▶ **EXTRACTO DEL DOCUMENTO**
━━━━━━━━━━

Escaparate de modelos
Esas Olimpiadas pusieron de relieve la pasión que el deporte es capaz de despertar, y claro, el uso político que de esta pasión se puede aprovechar. Después de la II Guerra Mundial, ya con la Guerra Fría en marcha, los Juegos se vuelven de a poco en un nuevo escenario para demostrar y dirimir superioridades entre los países participantes y sus ideologías, ante el supuesto de que unas u otras producirían, como si de manzanas se tratase, deportistas superiores. El medallero olímpico se volvió el termómetro del éxito o fracaso del sistema, al menos durante el transcurso de los Juegos. Muere el hombre, nace el mito.
Los atletas dejaron de ser personas, para ser transformados en símbolos y héroes de sus respectivos países y sistemas, desvirtuando el sentido profundo del esfuerzo individual, y de los enormes sacrificios para alcanzar esos niveles de capacidad, que cada deportista, al margen de los organismos burocráticos que se han apropiado del significado del deporte, realiza día a día, por su decisión, su voluntad y su pasión.

━━━━━━━━━━

▶ **LÍNEAS REGISTRADAS**

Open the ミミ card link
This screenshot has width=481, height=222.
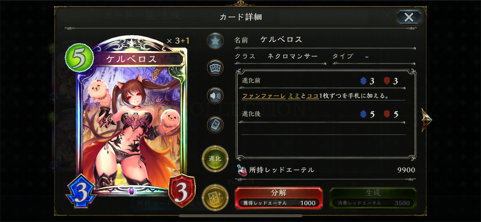pos(294,96)
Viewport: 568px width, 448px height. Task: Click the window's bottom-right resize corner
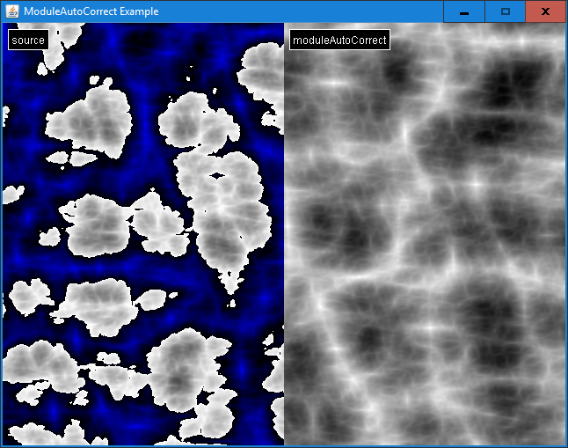[x=566, y=446]
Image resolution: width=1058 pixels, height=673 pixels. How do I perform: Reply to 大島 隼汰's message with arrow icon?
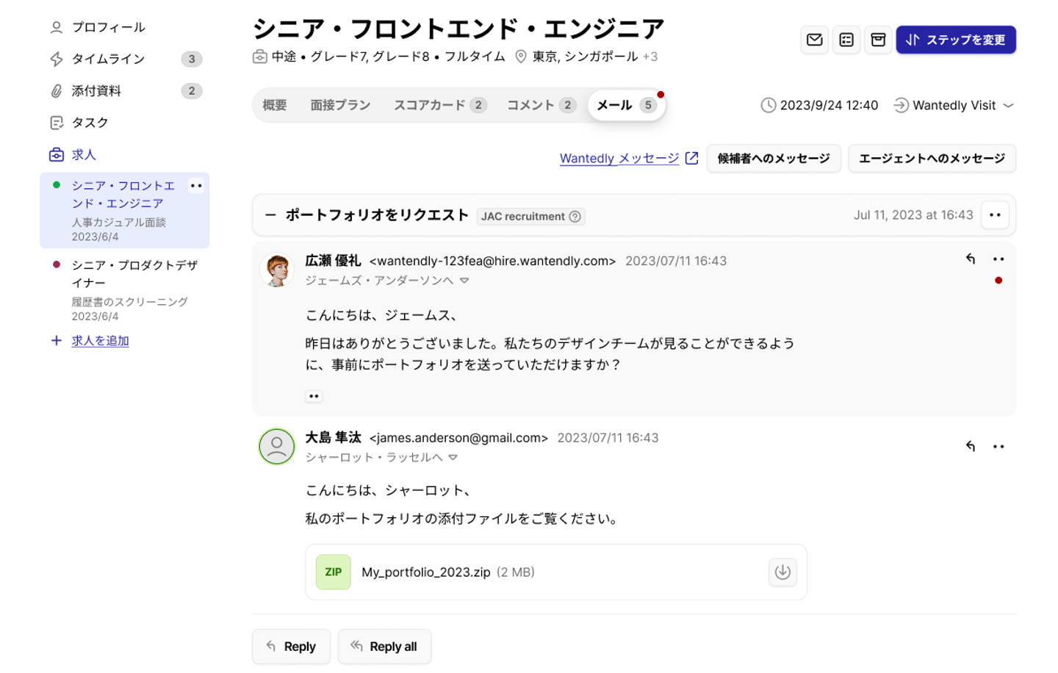coord(971,446)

━━━━━━━━━━

▶ **TAREA 1**
Responde estas preguntas sobre el texto acerca del uso político de los Juegos Olímpicos:
(a) ¿Qué se volvió el termómetro del éxito o fracaso del sistema?
(b) ¿Después de qué acontecimiento los Juegos se vuelven un nuevo escenario para demostrar superioridades?
(c) ¿En qué fueron transformados los atletas?
▶ **TAREA 2**
Escribe la continuación del texto sobre el uso político de los Juegos Olímpicos a partir del punto en que termina.

▶ **RESPUESTA ESPERADA 1**
(a) El medallero olímpico.
(b) Después de la II Guerra Mundial.
(c) En símbolos y héroes de sus respectivos países y sistemas.

▶ **RESPUESTA ESPERADA 2**
El horror en Múnich
La Olimpiada de Múnich, en 1974, vería como las deformaciones mentales que producen la ideología y el fanatismo, llegaban a su horror máximo, con el ataque terrorista de la OLP, a la delegación israelí, asesinando a varios de los deportistas en sus alojamientos en la Villa Olímpica. Jamás entendieron, ni les importó, el sagrado, aunque lejano, origen de una tradición varias veces milenaria, aquel que imaginó los Juegos como un momento y un espacio de paz y de unión, como una tregua para que todos se enfocaran en la belleza, la habilidad y el coraje que unos competidores decididos, dejaban en los escenarios de sus hazañas. Fue ciertamente un triste momento para el olimpismo. Luego vendría el boicot de los Juegos de Moscú, y su represalia en la de Los Ángeles, clara demostración de la lucidez de Coubertin, que 100 años antes, entendió el riesgo mortal que para los Juegos implicaba la politización.
Ridícula Cena en el Sena
Ahora, en París, nuevamente el fantasma de la política apareció, en la representación que se hizo de un tema que, más allá del gusto o mal gusto, de la intención de ofensa o no, se trataba de algo totalmente fuera de lugar, al no tener nada que ver con el deporte o con el espíritu de los Juegos. Estos son, y deben mantenerse así, un encuentro de deportistas unidos por su pasión. Dejemos que, al menos cada cuatro años, nos podamos, como esos griegos de antaño, reunir en paz, en la tregua sagrada que estos significaron.